Task instructions -> When copying the data, keep every line exactly the same.

Dataset entries:
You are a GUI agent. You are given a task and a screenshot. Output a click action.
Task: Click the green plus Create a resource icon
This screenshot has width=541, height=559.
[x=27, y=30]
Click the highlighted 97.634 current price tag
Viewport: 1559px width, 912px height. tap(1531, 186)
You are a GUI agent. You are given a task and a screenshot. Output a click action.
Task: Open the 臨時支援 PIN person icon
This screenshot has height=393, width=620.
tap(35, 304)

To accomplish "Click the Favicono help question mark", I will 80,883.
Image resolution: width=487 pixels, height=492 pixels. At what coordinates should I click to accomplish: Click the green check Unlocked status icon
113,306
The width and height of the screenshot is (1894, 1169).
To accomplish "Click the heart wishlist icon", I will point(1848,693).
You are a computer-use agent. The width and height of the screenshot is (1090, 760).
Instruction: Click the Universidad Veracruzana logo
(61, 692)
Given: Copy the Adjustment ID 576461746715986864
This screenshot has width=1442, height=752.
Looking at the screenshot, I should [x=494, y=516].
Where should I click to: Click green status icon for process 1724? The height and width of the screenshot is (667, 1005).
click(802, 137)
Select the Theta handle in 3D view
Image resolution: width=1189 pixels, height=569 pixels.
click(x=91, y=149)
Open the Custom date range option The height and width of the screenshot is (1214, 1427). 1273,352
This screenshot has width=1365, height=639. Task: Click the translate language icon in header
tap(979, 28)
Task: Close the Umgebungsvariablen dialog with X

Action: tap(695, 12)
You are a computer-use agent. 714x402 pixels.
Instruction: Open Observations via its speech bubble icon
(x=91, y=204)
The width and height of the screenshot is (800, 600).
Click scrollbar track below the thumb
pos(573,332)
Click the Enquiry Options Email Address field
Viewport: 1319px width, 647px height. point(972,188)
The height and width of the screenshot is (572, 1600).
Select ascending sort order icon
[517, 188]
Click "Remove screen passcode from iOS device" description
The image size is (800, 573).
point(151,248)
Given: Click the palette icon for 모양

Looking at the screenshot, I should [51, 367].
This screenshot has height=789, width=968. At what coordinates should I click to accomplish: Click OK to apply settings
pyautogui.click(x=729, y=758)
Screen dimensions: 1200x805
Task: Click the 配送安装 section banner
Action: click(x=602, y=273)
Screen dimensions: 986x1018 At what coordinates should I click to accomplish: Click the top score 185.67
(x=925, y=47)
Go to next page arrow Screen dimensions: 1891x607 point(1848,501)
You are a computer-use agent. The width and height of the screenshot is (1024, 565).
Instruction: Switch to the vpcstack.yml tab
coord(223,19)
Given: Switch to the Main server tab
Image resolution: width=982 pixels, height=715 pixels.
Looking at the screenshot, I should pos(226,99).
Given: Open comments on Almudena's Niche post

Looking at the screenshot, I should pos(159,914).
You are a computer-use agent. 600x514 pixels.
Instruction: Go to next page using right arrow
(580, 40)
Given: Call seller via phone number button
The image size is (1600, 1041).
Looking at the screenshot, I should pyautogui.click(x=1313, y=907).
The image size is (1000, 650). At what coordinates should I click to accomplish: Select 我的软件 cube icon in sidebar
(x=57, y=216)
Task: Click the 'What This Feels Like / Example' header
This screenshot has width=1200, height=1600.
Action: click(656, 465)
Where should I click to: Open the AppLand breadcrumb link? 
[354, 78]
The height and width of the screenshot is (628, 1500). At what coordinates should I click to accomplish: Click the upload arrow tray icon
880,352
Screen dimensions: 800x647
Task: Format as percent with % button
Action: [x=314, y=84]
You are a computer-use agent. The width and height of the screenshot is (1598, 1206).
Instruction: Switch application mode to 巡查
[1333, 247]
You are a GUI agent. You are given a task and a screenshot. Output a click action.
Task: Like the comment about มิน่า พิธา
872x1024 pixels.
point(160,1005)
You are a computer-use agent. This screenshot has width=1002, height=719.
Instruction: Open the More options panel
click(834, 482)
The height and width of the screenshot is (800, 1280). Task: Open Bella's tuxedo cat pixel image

Answer area ->
You are a GUI agent. You are given a task and a screenshot. Output a click action.
Task: Click the green plus Create a resource icon
This screenshot has width=541, height=559.
[x=27, y=30]
Click the highlighted 97.634 current price tag
Viewport: 1559px width, 912px height. tap(1531, 186)
You are a GUI agent. You are given a task and a screenshot. Output a click action.
Task: Open the 臨時支援 PIN person icon
This screenshot has height=393, width=620.
tap(35, 304)

To accomplish "Click the Favicono help question mark", I will 80,883.
Image resolution: width=487 pixels, height=492 pixels. At what coordinates should I click to accomplish: Click the green check Unlocked status icon
113,306
The width and height of the screenshot is (1894, 1169).
To accomplish "Click the heart wishlist icon", I will point(1848,693).
You are a computer-use agent. The width and height of the screenshot is (1090, 760).
Instruction: Click the Universidad Veracruzana logo
(61, 692)
Given: Copy the Adjustment ID 576461746715986864
This screenshot has width=1442, height=752.
Looking at the screenshot, I should [x=494, y=516].
Where should I click to: Click green status icon for process 1724? The height and width of the screenshot is (667, 1005).
click(802, 137)
Select the Theta handle in 3D view
Image resolution: width=1189 pixels, height=569 pixels.
click(x=91, y=149)
Open the Custom date range option The height and width of the screenshot is (1214, 1427). 1273,352
This screenshot has width=1365, height=639. Task: Click the translate language icon in header
tap(979, 28)
Task: Close the Umgebungsvariablen dialog with X

Action: tap(695, 12)
You are a computer-use agent. 714x402 pixels.
Instruction: Open Observations via its speech bubble icon
(x=91, y=204)
The width and height of the screenshot is (800, 600).
Click scrollbar track below the thumb
pos(573,332)
Click the Enquiry Options Email Address field
Viewport: 1319px width, 647px height. point(972,188)
The height and width of the screenshot is (572, 1600).
Select ascending sort order icon
[517, 188]
Click "Remove screen passcode from iOS device" description
The image size is (800, 573).
point(151,248)
Given: Click the palette icon for 모양

Looking at the screenshot, I should [51, 367].
This screenshot has height=789, width=968. At what coordinates should I click to accomplish: Click OK to apply settings
pyautogui.click(x=729, y=758)
Screen dimensions: 1200x805
Task: Click the 配送安装 section banner
Action: click(x=602, y=273)
Screen dimensions: 986x1018 At what coordinates should I click to accomplish: Click the top score 185.67
(x=925, y=47)
Go to next page arrow Screen dimensions: 1891x607 point(1848,501)
You are a computer-use agent. The width and height of the screenshot is (1024, 565).
Instruction: Switch to the vpcstack.yml tab
coord(223,19)
Given: Switch to the Main server tab
Image resolution: width=982 pixels, height=715 pixels.
Looking at the screenshot, I should pos(226,99).
Given: Open comments on Almudena's Niche post

Looking at the screenshot, I should pos(159,914).
You are a computer-use agent. 600x514 pixels.
Instruction: Go to next page using right arrow
(580, 40)
Given: Call seller via phone number button
The image size is (1600, 1041).
Looking at the screenshot, I should pyautogui.click(x=1313, y=907).
The image size is (1000, 650). At what coordinates should I click to accomplish: Select 我的软件 cube icon in sidebar
(x=57, y=216)
Task: Click the 'What This Feels Like / Example' header
This screenshot has width=1200, height=1600.
Action: click(656, 465)
Where should I click to: Open the AppLand breadcrumb link? 
[354, 78]
The height and width of the screenshot is (628, 1500). At what coordinates should I click to accomplish: Click the upload arrow tray icon
880,352
Screen dimensions: 800x647
Task: Format as percent with % button
Action: [x=314, y=84]
You are a computer-use agent. The width and height of the screenshot is (1598, 1206).
Instruction: Switch application mode to 巡查
[1333, 247]
You are a GUI agent. You are given a task and a screenshot. Output a click action.
Task: Like the comment about มิน่า พิธา
872x1024 pixels.
point(160,1005)
You are a computer-use agent. This screenshot has width=1002, height=719.
Instruction: Open the More options panel
click(834, 482)
The height and width of the screenshot is (800, 1280). Task: Open Bella's tuxedo cat pixel image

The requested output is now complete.